:: Records ::
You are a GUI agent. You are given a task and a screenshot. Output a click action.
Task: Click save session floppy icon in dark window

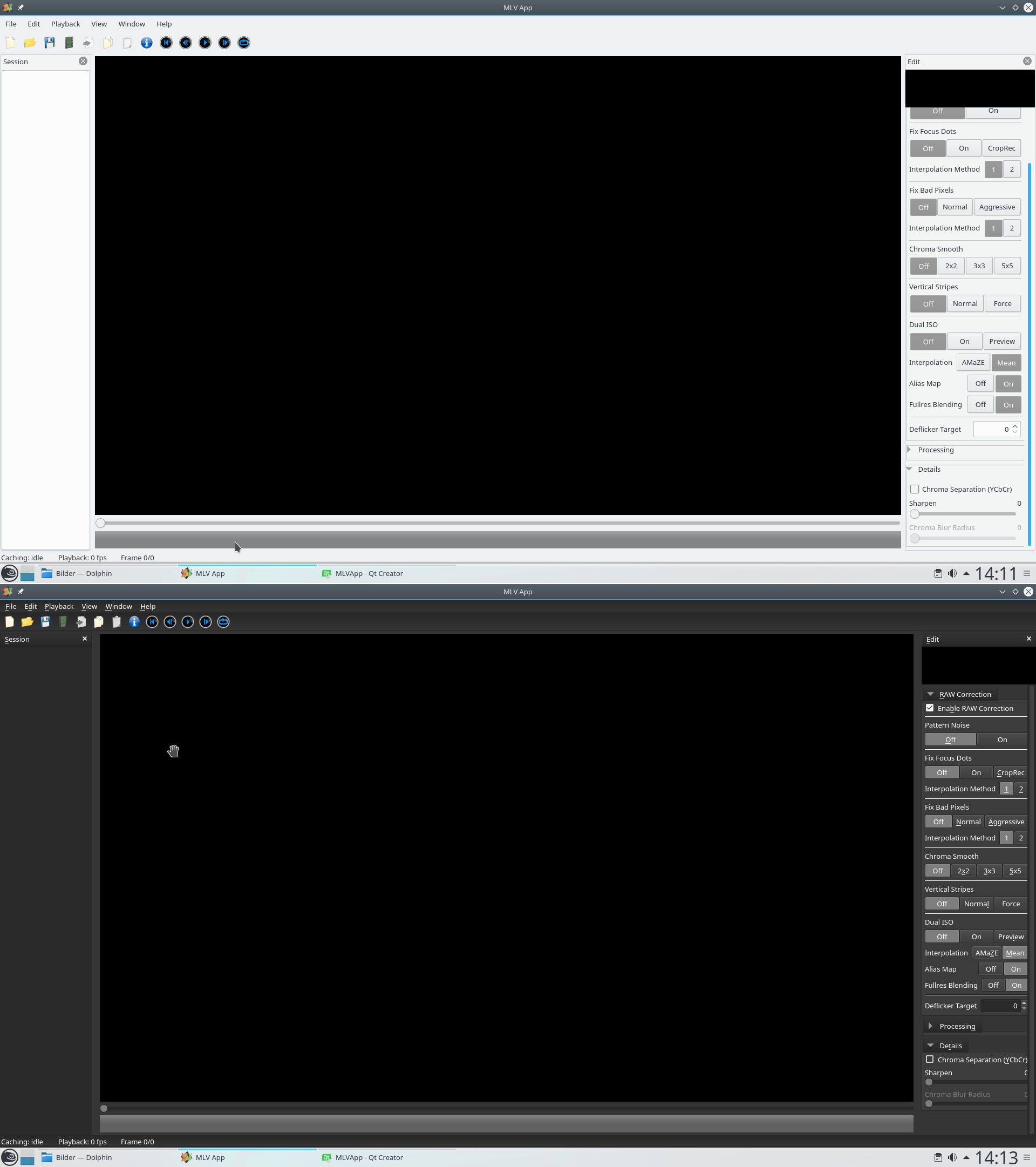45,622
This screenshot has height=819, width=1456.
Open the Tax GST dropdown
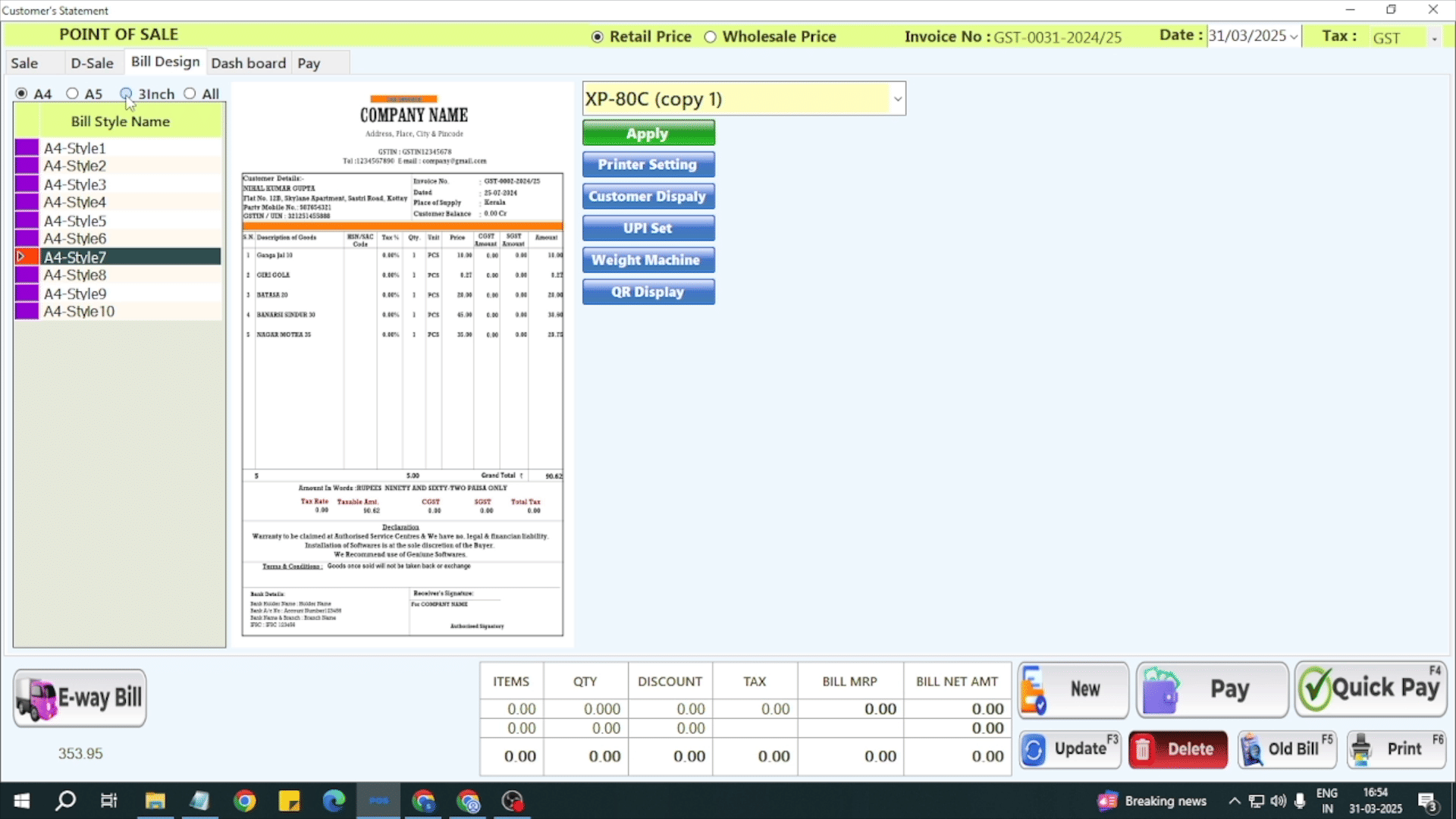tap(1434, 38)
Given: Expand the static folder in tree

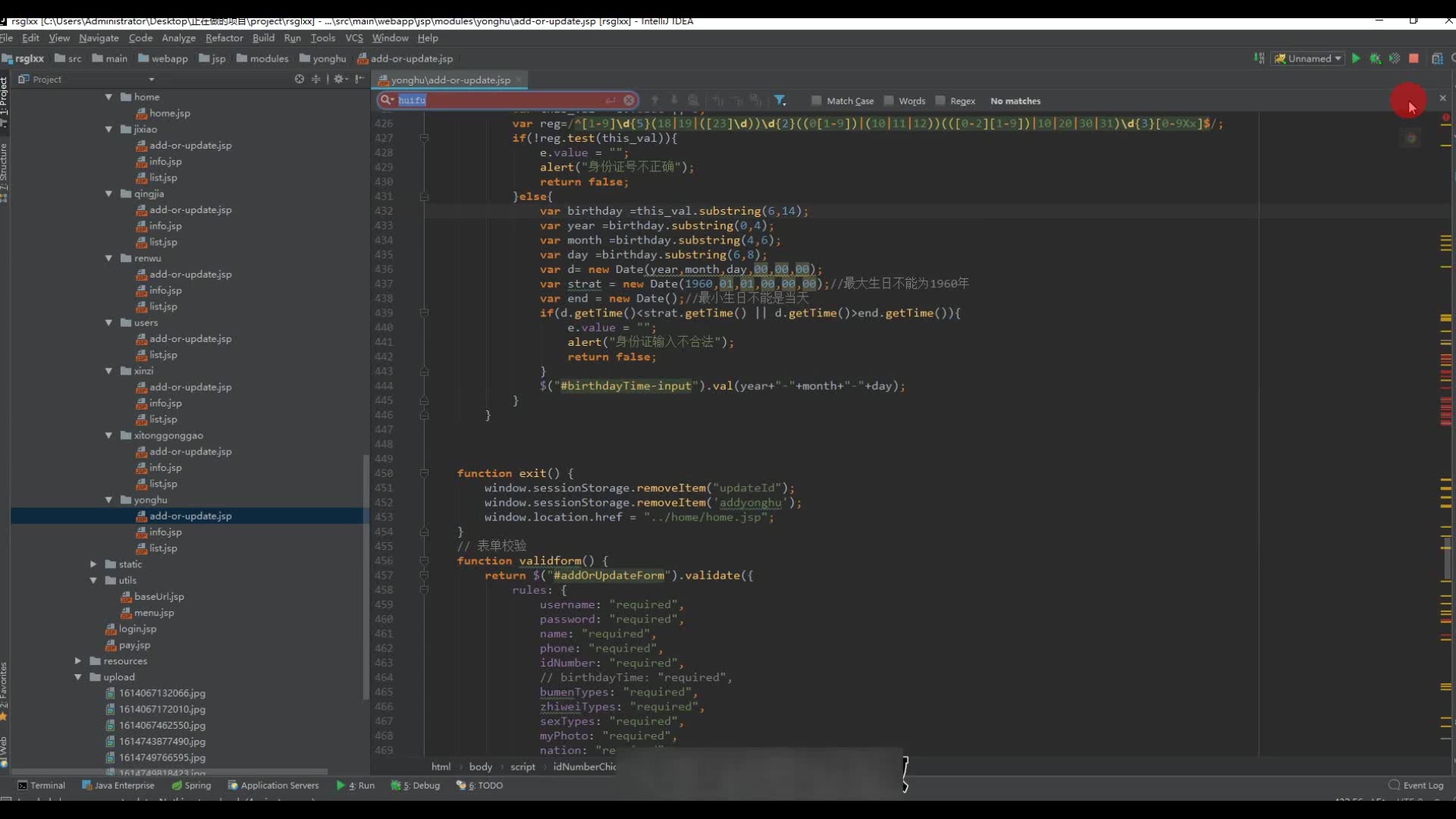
:::
- [Problem requirements]: Could you set down the records above exactly, skipping any picture?

- [Response for this exercise]:
You are a GUI agent. You are given a task and a screenshot. Output a click action.
Task: Click save session floppy icon in dark window

45,622
This screenshot has height=819, width=1456.
Open the Tax GST dropdown
tap(1434, 38)
Given: Expand the static folder in tree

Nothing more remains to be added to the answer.